Source data
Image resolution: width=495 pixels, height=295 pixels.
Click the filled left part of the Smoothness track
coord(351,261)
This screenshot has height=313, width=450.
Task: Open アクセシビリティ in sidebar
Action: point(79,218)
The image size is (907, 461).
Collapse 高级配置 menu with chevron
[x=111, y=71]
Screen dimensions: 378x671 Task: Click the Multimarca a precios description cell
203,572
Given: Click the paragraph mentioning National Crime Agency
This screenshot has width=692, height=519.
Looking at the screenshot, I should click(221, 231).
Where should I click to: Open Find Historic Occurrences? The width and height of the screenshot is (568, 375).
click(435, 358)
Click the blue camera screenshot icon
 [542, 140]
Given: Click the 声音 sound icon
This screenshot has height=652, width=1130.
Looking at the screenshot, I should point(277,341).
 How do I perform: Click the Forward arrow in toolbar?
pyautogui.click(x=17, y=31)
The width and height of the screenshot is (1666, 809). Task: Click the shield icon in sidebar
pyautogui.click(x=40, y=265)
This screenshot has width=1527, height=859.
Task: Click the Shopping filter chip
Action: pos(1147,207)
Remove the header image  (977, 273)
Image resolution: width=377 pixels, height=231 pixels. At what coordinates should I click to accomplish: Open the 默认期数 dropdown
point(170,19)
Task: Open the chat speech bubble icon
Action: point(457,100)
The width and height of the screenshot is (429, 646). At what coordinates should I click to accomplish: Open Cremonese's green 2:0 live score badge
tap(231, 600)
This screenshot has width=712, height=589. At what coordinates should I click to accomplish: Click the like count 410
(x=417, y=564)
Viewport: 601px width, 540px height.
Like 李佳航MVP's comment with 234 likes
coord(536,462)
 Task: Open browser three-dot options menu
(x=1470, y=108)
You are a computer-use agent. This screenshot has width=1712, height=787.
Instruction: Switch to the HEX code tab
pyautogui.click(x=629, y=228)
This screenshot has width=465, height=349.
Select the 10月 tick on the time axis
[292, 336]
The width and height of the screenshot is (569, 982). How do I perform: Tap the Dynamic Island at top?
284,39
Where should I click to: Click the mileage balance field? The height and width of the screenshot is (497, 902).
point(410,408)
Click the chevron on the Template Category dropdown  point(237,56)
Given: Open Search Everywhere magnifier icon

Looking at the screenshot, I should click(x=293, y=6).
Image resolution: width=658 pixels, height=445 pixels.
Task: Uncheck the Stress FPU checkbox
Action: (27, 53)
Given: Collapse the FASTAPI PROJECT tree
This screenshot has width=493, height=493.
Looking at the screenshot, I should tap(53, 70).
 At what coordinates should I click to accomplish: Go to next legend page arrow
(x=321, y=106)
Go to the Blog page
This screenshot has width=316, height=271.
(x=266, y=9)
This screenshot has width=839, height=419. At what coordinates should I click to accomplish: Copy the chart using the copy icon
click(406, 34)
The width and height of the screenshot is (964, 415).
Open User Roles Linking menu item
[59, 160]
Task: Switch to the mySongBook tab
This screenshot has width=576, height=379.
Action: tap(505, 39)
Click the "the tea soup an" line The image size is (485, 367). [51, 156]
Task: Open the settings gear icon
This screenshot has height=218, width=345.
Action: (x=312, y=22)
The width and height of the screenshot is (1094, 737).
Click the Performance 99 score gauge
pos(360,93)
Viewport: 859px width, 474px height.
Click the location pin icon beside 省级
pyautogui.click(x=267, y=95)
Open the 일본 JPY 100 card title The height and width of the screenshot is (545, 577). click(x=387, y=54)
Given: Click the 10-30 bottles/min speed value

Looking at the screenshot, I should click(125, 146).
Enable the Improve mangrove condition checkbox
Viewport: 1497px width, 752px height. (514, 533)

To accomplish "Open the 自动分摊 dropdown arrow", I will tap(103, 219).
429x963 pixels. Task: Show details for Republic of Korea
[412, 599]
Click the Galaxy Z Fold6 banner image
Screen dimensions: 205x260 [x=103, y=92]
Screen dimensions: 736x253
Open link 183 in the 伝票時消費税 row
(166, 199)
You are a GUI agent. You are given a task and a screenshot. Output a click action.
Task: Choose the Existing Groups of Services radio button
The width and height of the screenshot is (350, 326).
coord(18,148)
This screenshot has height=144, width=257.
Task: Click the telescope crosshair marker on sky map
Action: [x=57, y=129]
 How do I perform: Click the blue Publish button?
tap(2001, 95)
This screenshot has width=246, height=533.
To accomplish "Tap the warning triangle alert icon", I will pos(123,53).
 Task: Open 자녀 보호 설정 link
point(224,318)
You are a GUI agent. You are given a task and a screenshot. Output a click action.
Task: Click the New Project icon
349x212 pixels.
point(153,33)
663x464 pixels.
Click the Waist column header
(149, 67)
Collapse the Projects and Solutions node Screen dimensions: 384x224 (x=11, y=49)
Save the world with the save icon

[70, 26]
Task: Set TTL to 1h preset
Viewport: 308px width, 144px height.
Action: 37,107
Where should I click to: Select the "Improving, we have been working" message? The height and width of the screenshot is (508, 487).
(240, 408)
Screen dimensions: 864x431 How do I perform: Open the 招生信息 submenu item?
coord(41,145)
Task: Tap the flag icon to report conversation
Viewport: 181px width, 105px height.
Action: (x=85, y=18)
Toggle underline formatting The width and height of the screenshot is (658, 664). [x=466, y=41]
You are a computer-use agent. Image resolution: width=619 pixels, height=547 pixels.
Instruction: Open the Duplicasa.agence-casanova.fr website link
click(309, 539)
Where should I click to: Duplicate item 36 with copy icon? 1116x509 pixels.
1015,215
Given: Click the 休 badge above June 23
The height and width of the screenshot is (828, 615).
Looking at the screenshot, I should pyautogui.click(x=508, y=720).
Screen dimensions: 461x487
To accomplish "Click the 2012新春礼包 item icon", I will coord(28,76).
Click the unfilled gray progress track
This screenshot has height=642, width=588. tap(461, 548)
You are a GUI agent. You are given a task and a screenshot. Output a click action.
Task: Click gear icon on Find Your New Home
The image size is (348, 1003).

- [Work required]
Reproduce all of the source data above, changing "Where should I click to:" to "Where do I click to:" everywhere it appears and leaving everything else untouched.

- [Full output]
Image resolution: width=495 pixels, height=295 pixels.
Click the filled left part of the Smoothness track
coord(351,261)
This screenshot has height=313, width=450.
Task: Open アクセシビリティ in sidebar
Action: point(79,218)
The image size is (907, 461).
Collapse 高级配置 menu with chevron
[x=111, y=71]
Screen dimensions: 378x671 Task: Click the Multimarca a precios description cell
203,572
Given: Click the paragraph mentioning National Crime Agency
This screenshot has width=692, height=519.
Looking at the screenshot, I should click(221, 231).
Where do I click to: Open Find Historic Occurrences? The width and height of the screenshot is (568, 375).
click(435, 358)
Click the blue camera screenshot icon
 [542, 140]
Given: Click the 声音 sound icon
This screenshot has height=652, width=1130.
Looking at the screenshot, I should point(277,341).
 How do I perform: Click the Forward arrow in toolbar?
pyautogui.click(x=17, y=31)
The width and height of the screenshot is (1666, 809). Task: Click the shield icon in sidebar
pyautogui.click(x=40, y=265)
This screenshot has width=1527, height=859.
Task: Click the Shopping filter chip
Action: pos(1147,207)
Remove the header image  (977, 273)
Image resolution: width=377 pixels, height=231 pixels. At what coordinates should I click to accomplish: Open the 默认期数 dropdown
point(170,19)
Task: Open the chat speech bubble icon
Action: point(457,100)
The width and height of the screenshot is (429, 646). At what coordinates should I click to accomplish: Open Cremonese's green 2:0 live score badge
tap(231, 600)
This screenshot has width=712, height=589. At what coordinates should I click to accomplish: Click the like count 410
(x=417, y=564)
Viewport: 601px width, 540px height.
Like 李佳航MVP's comment with 234 likes
coord(536,462)
 Task: Open browser three-dot options menu
(x=1470, y=108)
You are a computer-use agent. This screenshot has width=1712, height=787.
Instruction: Switch to the HEX code tab
pyautogui.click(x=629, y=228)
This screenshot has width=465, height=349.
Select the 10月 tick on the time axis
[292, 336]
The width and height of the screenshot is (569, 982). How do I perform: Tap the Dynamic Island at top?
284,39
Where do I click to: Click the mileage balance field? The height and width of the screenshot is (497, 902).
point(410,408)
Click the chevron on the Template Category dropdown  point(237,56)
Given: Open Search Everywhere magnifier icon

Looking at the screenshot, I should click(x=293, y=6).
Image resolution: width=658 pixels, height=445 pixels.
Task: Uncheck the Stress FPU checkbox
Action: (27, 53)
Given: Collapse the FASTAPI PROJECT tree
This screenshot has width=493, height=493.
Looking at the screenshot, I should tap(53, 70).
 At what coordinates should I click to accomplish: Go to next legend page arrow
(x=321, y=106)
Go to the Blog page
This screenshot has width=316, height=271.
(x=266, y=9)
This screenshot has width=839, height=419. At what coordinates should I click to accomplish: Copy the chart using the copy icon
click(406, 34)
The width and height of the screenshot is (964, 415).
Open User Roles Linking menu item
[59, 160]
Task: Switch to the mySongBook tab
This screenshot has width=576, height=379.
Action: tap(505, 39)
Click the "the tea soup an" line The image size is (485, 367). [51, 156]
Task: Open the settings gear icon
This screenshot has height=218, width=345.
Action: (x=312, y=22)
The width and height of the screenshot is (1094, 737).
Click the Performance 99 score gauge
pos(360,93)
Viewport: 859px width, 474px height.
Click the location pin icon beside 省级
pyautogui.click(x=267, y=95)
Open the 일본 JPY 100 card title The height and width of the screenshot is (545, 577). click(x=387, y=54)
Given: Click the 10-30 bottles/min speed value

Looking at the screenshot, I should click(125, 146).
Enable the Improve mangrove condition checkbox
Viewport: 1497px width, 752px height. (514, 533)

To accomplish "Open the 自动分摊 dropdown arrow", I will tap(103, 219).
429x963 pixels. Task: Show details for Republic of Korea
[412, 599]
Click the Galaxy Z Fold6 banner image
Screen dimensions: 205x260 [x=103, y=92]
Screen dimensions: 736x253
Open link 183 in the 伝票時消費税 row
(166, 199)
You are a GUI agent. You are given a task and a screenshot. Output a click action.
Task: Choose the Existing Groups of Services radio button
The width and height of the screenshot is (350, 326).
coord(18,148)
This screenshot has height=144, width=257.
Task: Click the telescope crosshair marker on sky map
Action: [x=57, y=129]
 How do I perform: Click the blue Publish button?
tap(2001, 95)
This screenshot has width=246, height=533.
To accomplish "Tap the warning triangle alert icon", I will pos(123,53).
 Task: Open 자녀 보호 설정 link
point(224,318)
You are a GUI agent. You are given a task and a screenshot. Output a click action.
Task: Click the New Project icon
349x212 pixels.
point(153,33)
663x464 pixels.
Click the Waist column header
(149, 67)
Collapse the Projects and Solutions node Screen dimensions: 384x224 (x=11, y=49)
Save the world with the save icon

[70, 26]
Task: Set TTL to 1h preset
Viewport: 308px width, 144px height.
Action: 37,107
Where do I click to: Select the "Improving, we have been working" message? The height and width of the screenshot is (508, 487).
(240, 408)
Screen dimensions: 864x431 How do I perform: Open the 招生信息 submenu item?
coord(41,145)
Task: Tap the flag icon to report conversation
Viewport: 181px width, 105px height.
Action: (x=85, y=18)
Toggle underline formatting The width and height of the screenshot is (658, 664). [x=466, y=41]
You are a computer-use agent. Image resolution: width=619 pixels, height=547 pixels.
Instruction: Open the Duplicasa.agence-casanova.fr website link
click(309, 539)
Where do I click to: Duplicate item 36 with copy icon? 1116x509 pixels.
1015,215
Given: Click the 休 badge above June 23
The height and width of the screenshot is (828, 615).
Looking at the screenshot, I should pyautogui.click(x=508, y=720).
Screen dimensions: 461x487
To accomplish "Click the 2012新春礼包 item icon", I will coord(28,76).
Click the unfilled gray progress track
This screenshot has height=642, width=588. tap(461, 548)
You are a GUI agent. You are given a task and a screenshot. Output a click action.
Task: Click gear icon on Find Your New Home
The image size is (348, 1003).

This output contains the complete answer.